After taking a clinical history, patients should be educated to contact the office if there is any sign of lingering jaw pain (more than 3-5 days). Special care and more detailed education should be given to patients with any of the above risk factors in their history. If there is lingering jaw pain or muscle spasm, patients can be directed to use a multimodal treatment strategy aimed at preventing TMD development (outlined below).
What is the Treatment for Intrinsic Jaw Injuries?
The goal of intrinsic jaw injury treatment is to mitigate the factors that contribute to central sensitization. These include peripheral sensitization, masticatory muscle guarding, and pain amplification due to negative psychological states (anxiety, depression, catastrophizing).
Since there are multiple targets that may help prevent chronic disorders, each case is individually assessed.
A multimodal approach to jaw therapy can include:
- Analgesics: Reduce inflammation and peripheral sensitization.
- Cryotherapy: Reduces inflammation, has analgesic effect, and decreases muscle tension.
- Thermotherapy: Increases circulation, tissue oxygenation, and waste elimination. Heat is soothing, promotes muscle relaxation, and facilitates mobility.
- Physical Therapy: Circulates synovial fluid, removes metabolic waste, and interrupts peripheral sensitization.
- Behavioral Pain Management: Reduces anxiety and stress that can amplify pain. Fosters resilience and decreases catastrophizing.
- Oral appliance therapy: Decreases muscle tension and guarding through joint unloading.
Prompt treatment of intrinsic TMJ injuries with this multimodal approach constitutes the best chance of preventing TMD development.
Intrinsic TMJ injuries can occur with sustained mouth opening or jaw hyperextension.
The most common clinical scenario for these injuries are oral surgeries, dental procedures, and intubation for general anesthesia, although the simple act of yawning wide can also cause an intrinsic TMJ injury.
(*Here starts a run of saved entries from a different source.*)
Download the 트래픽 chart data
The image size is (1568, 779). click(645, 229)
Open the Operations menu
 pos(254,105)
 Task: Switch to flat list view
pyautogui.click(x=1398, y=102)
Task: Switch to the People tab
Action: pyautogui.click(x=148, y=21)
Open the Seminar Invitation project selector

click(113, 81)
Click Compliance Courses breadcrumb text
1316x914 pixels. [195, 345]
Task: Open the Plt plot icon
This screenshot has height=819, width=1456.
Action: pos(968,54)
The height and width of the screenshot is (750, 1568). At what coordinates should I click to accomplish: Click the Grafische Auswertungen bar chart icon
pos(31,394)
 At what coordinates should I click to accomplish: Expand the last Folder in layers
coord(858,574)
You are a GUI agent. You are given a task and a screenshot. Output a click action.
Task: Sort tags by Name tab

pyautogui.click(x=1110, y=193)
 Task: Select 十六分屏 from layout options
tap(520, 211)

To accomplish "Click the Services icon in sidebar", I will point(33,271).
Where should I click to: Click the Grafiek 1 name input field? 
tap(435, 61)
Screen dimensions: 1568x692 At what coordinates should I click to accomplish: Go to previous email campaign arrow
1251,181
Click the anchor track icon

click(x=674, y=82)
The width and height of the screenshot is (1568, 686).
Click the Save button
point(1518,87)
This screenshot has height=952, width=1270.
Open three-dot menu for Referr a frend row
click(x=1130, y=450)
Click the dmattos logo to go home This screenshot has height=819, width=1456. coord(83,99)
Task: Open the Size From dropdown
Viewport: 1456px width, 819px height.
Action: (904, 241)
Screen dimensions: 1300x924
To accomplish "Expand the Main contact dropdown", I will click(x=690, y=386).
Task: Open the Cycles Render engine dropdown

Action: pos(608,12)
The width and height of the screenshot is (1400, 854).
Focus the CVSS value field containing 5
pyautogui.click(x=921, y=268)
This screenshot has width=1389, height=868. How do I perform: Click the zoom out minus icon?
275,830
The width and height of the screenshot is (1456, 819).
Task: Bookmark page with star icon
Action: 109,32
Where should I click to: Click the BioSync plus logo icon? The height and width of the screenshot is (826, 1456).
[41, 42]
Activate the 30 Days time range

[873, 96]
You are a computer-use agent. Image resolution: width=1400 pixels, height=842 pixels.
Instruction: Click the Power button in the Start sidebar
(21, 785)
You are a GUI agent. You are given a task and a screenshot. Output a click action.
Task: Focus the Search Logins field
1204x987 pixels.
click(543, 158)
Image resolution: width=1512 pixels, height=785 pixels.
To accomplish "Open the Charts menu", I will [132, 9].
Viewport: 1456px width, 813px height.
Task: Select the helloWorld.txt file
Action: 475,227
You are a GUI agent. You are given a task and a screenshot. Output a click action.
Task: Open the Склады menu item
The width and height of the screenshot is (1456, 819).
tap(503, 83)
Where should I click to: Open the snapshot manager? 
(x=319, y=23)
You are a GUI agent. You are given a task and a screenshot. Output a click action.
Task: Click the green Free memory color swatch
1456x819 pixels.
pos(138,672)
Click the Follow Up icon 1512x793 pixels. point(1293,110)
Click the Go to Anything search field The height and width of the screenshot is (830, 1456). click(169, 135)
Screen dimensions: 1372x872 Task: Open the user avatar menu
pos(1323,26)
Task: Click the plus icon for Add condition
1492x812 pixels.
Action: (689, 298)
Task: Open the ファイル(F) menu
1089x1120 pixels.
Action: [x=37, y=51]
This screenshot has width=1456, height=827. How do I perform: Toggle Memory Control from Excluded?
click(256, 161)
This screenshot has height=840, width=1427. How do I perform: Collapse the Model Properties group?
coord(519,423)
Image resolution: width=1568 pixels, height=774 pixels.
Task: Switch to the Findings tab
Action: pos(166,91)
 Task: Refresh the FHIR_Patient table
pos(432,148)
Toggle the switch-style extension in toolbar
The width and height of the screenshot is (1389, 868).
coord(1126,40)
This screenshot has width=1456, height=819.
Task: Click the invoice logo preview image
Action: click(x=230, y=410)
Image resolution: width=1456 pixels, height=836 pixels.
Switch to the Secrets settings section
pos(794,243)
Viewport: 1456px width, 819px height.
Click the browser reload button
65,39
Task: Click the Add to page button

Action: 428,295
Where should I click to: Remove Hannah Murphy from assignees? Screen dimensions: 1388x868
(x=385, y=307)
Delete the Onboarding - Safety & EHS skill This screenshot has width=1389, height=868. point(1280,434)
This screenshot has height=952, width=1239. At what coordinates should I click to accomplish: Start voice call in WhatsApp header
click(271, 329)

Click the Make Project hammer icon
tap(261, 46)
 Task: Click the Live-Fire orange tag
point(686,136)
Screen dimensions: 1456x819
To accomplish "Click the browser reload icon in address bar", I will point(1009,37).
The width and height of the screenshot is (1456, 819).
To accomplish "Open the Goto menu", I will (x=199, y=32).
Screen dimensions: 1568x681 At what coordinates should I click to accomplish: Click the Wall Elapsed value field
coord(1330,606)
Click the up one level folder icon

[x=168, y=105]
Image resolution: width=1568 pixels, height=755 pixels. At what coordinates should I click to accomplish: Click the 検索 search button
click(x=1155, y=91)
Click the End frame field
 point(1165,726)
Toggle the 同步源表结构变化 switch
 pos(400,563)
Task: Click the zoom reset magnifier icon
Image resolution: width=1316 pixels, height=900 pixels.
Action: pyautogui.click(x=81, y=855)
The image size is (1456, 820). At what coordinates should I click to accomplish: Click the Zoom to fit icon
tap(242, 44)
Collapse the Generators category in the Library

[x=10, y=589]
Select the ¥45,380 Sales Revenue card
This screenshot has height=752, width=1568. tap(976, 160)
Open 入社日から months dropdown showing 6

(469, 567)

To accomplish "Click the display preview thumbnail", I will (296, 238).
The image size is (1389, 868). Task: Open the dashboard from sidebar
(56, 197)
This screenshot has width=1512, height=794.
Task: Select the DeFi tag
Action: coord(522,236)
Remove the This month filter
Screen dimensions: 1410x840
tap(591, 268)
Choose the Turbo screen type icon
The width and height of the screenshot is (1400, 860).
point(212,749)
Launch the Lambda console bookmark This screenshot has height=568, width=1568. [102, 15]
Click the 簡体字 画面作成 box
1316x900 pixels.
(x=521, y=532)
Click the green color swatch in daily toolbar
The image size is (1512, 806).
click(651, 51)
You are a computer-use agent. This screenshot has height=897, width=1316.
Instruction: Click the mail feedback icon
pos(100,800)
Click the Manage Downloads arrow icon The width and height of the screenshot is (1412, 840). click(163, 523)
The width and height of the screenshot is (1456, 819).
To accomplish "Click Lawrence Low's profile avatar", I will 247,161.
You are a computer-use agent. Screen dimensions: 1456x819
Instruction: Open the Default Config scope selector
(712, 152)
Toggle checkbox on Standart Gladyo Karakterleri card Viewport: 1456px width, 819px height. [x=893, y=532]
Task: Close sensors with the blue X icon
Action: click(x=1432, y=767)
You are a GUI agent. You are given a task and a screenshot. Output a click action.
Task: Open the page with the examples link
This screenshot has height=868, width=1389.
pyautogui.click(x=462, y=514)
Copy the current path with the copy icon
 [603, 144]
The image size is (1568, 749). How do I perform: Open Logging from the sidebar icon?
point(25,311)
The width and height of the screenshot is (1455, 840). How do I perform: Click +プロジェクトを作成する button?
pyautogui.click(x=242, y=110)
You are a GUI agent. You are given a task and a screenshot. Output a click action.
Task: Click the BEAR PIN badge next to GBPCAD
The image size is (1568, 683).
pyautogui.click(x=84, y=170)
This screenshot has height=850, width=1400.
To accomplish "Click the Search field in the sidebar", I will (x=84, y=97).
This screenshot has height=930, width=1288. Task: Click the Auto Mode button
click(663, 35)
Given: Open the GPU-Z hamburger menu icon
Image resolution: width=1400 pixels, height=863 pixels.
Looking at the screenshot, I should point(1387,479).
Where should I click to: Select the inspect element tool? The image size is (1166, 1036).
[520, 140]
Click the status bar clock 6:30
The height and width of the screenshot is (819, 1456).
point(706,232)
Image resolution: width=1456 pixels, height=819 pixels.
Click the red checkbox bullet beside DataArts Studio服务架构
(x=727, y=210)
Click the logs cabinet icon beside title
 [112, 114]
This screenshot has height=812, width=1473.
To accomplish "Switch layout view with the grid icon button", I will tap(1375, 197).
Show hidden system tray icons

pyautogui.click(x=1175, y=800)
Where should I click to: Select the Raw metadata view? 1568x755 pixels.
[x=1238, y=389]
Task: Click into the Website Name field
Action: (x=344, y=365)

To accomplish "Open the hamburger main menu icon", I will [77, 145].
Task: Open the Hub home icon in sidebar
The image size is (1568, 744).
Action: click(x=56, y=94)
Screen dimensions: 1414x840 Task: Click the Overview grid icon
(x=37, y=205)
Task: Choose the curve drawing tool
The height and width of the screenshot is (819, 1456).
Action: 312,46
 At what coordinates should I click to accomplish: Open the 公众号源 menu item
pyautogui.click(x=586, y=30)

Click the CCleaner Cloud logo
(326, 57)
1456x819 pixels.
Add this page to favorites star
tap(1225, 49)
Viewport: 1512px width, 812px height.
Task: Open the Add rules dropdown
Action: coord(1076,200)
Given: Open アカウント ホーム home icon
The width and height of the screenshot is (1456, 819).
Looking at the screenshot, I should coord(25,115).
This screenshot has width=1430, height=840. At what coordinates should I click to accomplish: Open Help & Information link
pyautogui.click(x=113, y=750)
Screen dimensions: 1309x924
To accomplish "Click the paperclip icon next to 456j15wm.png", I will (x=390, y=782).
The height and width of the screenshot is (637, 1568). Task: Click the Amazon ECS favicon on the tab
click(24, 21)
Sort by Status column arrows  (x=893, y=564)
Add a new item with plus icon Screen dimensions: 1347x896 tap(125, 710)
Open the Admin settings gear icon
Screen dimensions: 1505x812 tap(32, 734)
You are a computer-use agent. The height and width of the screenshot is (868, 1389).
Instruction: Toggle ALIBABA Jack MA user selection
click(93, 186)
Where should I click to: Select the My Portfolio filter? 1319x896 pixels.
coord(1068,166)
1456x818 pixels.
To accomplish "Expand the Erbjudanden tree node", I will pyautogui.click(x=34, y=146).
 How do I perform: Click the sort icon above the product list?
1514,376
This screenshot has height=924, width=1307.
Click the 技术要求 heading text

Injury from sustained opening/hyperextension involves the cartilage, muscles, and nerves of the TMJ complex. The initial insult primes a hyperexcitable state in peripheral afferents called peripheral sensitization and triggers a guarding reflex in the masticatory muscles. Sustained peripheral nerve impulses lead to neuroplastic changes in the central nervous system called central sensitization. Negative emotional states reinforce central sensitization via the limbic system.
Once this occurs, the hallmark signs of chronic joint or soft tissue pain develop; or additionally, hyperalgesia, allodynia, and secondary hyperalgesia.
Conclusion
Clinical practice Intervention aimed at reducing peripheral sensitization, masticatory muscle guarding, and negative emotive states surrounding pain have the potential to prevent central sensitization from developing.
A multimodal conservative approach to using an anterior bite plane splint has the best chance of accomplishing this goal. Because it’s impossible to tell who might develop an intrinsic injury, universal education regarding the potential for sustained jaw pain should be adopted, with special attention given to patients who are at high risk of developing TMDs.
Author bio
Dr. Brad Eli, DMD, MS is a graduate of UCLA’s post-doctoral Orofacial Pain program. The field of orofacial pain, temporomandibular disorders, and treatment of sleep disorders became the 12th specialty of dentistry in 2020. Over the past 29 years of clinical practice specializing in orofacial pain and sleep, Dr. Eli has also been on the educational staff at university hospitals, pain centers, and the clinical staff of Southern California hospitals.